**WHAT TO PRODUCE**
Reproduce each line of the data below word for word, keeping every character, space, and line break unchanged.

• • •

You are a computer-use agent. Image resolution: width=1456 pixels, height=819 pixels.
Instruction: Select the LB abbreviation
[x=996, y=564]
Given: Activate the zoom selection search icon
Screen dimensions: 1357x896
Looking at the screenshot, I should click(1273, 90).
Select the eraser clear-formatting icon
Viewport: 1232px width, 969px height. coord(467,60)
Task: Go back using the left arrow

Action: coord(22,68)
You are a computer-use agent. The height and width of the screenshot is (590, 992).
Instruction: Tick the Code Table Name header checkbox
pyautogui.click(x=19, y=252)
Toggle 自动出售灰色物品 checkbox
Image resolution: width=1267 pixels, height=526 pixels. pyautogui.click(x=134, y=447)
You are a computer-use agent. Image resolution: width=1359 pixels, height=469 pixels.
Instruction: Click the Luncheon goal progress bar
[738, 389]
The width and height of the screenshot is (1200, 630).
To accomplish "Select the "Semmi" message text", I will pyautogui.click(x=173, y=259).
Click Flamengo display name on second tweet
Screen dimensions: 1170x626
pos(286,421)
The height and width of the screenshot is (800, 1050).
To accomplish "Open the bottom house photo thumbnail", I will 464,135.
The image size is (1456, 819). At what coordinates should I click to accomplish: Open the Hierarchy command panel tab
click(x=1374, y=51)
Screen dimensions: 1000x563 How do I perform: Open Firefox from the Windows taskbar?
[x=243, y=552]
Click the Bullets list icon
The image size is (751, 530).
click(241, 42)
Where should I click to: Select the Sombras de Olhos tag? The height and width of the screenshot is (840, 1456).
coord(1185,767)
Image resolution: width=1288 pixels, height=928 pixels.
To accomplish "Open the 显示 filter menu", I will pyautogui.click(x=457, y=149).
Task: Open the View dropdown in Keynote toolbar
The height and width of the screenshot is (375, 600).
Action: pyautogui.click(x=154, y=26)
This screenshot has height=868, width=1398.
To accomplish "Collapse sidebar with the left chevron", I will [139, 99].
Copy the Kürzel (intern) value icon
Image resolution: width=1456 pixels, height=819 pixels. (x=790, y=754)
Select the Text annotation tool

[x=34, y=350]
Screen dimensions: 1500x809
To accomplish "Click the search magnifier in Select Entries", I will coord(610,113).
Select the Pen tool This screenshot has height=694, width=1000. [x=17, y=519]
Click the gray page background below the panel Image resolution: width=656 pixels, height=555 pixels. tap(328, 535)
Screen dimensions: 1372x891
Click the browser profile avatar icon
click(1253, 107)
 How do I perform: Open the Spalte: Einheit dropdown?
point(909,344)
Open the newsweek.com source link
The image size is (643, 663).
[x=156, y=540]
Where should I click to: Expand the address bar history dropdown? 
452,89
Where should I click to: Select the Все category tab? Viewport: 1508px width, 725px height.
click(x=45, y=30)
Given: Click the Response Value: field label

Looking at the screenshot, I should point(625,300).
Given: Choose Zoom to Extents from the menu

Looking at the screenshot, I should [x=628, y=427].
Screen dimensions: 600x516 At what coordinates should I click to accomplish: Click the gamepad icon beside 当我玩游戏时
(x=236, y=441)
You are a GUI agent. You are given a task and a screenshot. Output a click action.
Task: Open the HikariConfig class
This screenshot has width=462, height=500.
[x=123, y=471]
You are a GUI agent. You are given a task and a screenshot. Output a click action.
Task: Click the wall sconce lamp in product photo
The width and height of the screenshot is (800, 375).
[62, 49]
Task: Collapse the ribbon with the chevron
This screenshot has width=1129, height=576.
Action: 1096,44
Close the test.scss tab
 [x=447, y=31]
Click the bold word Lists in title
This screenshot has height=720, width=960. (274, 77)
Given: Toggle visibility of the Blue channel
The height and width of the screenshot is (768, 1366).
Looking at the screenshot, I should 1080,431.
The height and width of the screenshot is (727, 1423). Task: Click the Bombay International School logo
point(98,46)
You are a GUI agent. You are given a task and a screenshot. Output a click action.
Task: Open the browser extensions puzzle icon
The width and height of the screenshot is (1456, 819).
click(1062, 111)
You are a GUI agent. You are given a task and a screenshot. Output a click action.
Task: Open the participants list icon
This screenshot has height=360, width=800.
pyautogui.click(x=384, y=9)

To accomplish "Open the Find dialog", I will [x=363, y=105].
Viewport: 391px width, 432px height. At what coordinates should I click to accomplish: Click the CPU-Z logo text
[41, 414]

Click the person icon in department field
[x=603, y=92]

• • •

**SOLUTION TO THIS PROBLEM**
You are a computer-use agent. Image resolution: width=1456 pixels, height=819 pixels.
Instruction: Select the LB abbreviation
[x=996, y=564]
Given: Activate the zoom selection search icon
Screen dimensions: 1357x896
Looking at the screenshot, I should click(1273, 90).
Select the eraser clear-formatting icon
Viewport: 1232px width, 969px height. coord(467,60)
Task: Go back using the left arrow

Action: coord(22,68)
You are a computer-use agent. The height and width of the screenshot is (590, 992).
Instruction: Tick the Code Table Name header checkbox
pyautogui.click(x=19, y=252)
Toggle 自动出售灰色物品 checkbox
Image resolution: width=1267 pixels, height=526 pixels. pyautogui.click(x=134, y=447)
You are a computer-use agent. Image resolution: width=1359 pixels, height=469 pixels.
Instruction: Click the Luncheon goal progress bar
[738, 389]
The width and height of the screenshot is (1200, 630).
To accomplish "Select the "Semmi" message text", I will pyautogui.click(x=173, y=259).
Click Flamengo display name on second tweet
Screen dimensions: 1170x626
pos(286,421)
The height and width of the screenshot is (800, 1050).
To accomplish "Open the bottom house photo thumbnail", I will 464,135.
The image size is (1456, 819). At what coordinates should I click to accomplish: Open the Hierarchy command panel tab
click(x=1374, y=51)
Screen dimensions: 1000x563 How do I perform: Open Firefox from the Windows taskbar?
[x=243, y=552]
Click the Bullets list icon
The image size is (751, 530).
click(241, 42)
Where should I click to: Select the Sombras de Olhos tag? The height and width of the screenshot is (840, 1456).
coord(1185,767)
Image resolution: width=1288 pixels, height=928 pixels.
To accomplish "Open the 显示 filter menu", I will pyautogui.click(x=457, y=149).
Task: Open the View dropdown in Keynote toolbar
The height and width of the screenshot is (375, 600).
Action: pyautogui.click(x=154, y=26)
This screenshot has height=868, width=1398.
To accomplish "Collapse sidebar with the left chevron", I will [139, 99].
Copy the Kürzel (intern) value icon
Image resolution: width=1456 pixels, height=819 pixels. (x=790, y=754)
Select the Text annotation tool

[x=34, y=350]
Screen dimensions: 1500x809
To accomplish "Click the search magnifier in Select Entries", I will coord(610,113).
Select the Pen tool This screenshot has height=694, width=1000. [x=17, y=519]
Click the gray page background below the panel Image resolution: width=656 pixels, height=555 pixels. tap(328, 535)
Screen dimensions: 1372x891
Click the browser profile avatar icon
click(1253, 107)
 How do I perform: Open the Spalte: Einheit dropdown?
point(909,344)
Open the newsweek.com source link
The image size is (643, 663).
[x=156, y=540]
Where should I click to: Expand the address bar history dropdown? 
452,89
Where should I click to: Select the Все category tab? Viewport: 1508px width, 725px height.
click(x=45, y=30)
Given: Click the Response Value: field label

Looking at the screenshot, I should point(625,300).
Given: Choose Zoom to Extents from the menu

Looking at the screenshot, I should [x=628, y=427].
Screen dimensions: 600x516 At what coordinates should I click to accomplish: Click the gamepad icon beside 当我玩游戏时
(x=236, y=441)
You are a GUI agent. You are given a task and a screenshot. Output a click action.
Task: Open the HikariConfig class
This screenshot has width=462, height=500.
[x=123, y=471]
You are a GUI agent. You are given a task and a screenshot. Output a click action.
Task: Click the wall sconce lamp in product photo
The width and height of the screenshot is (800, 375).
[62, 49]
Task: Collapse the ribbon with the chevron
This screenshot has width=1129, height=576.
Action: 1096,44
Close the test.scss tab
 [x=447, y=31]
Click the bold word Lists in title
This screenshot has height=720, width=960. (274, 77)
Given: Toggle visibility of the Blue channel
The height and width of the screenshot is (768, 1366).
Looking at the screenshot, I should 1080,431.
The height and width of the screenshot is (727, 1423). Task: Click the Bombay International School logo
point(98,46)
You are a GUI agent. You are given a task and a screenshot. Output a click action.
Task: Open the browser extensions puzzle icon
The width and height of the screenshot is (1456, 819).
click(1062, 111)
You are a GUI agent. You are given a task and a screenshot. Output a click action.
Task: Open the participants list icon
This screenshot has height=360, width=800.
pyautogui.click(x=384, y=9)

To accomplish "Open the Find dialog", I will [x=363, y=105].
Viewport: 391px width, 432px height. At what coordinates should I click to accomplish: Click the CPU-Z logo text
[41, 414]

Click the person icon in department field
[x=603, y=92]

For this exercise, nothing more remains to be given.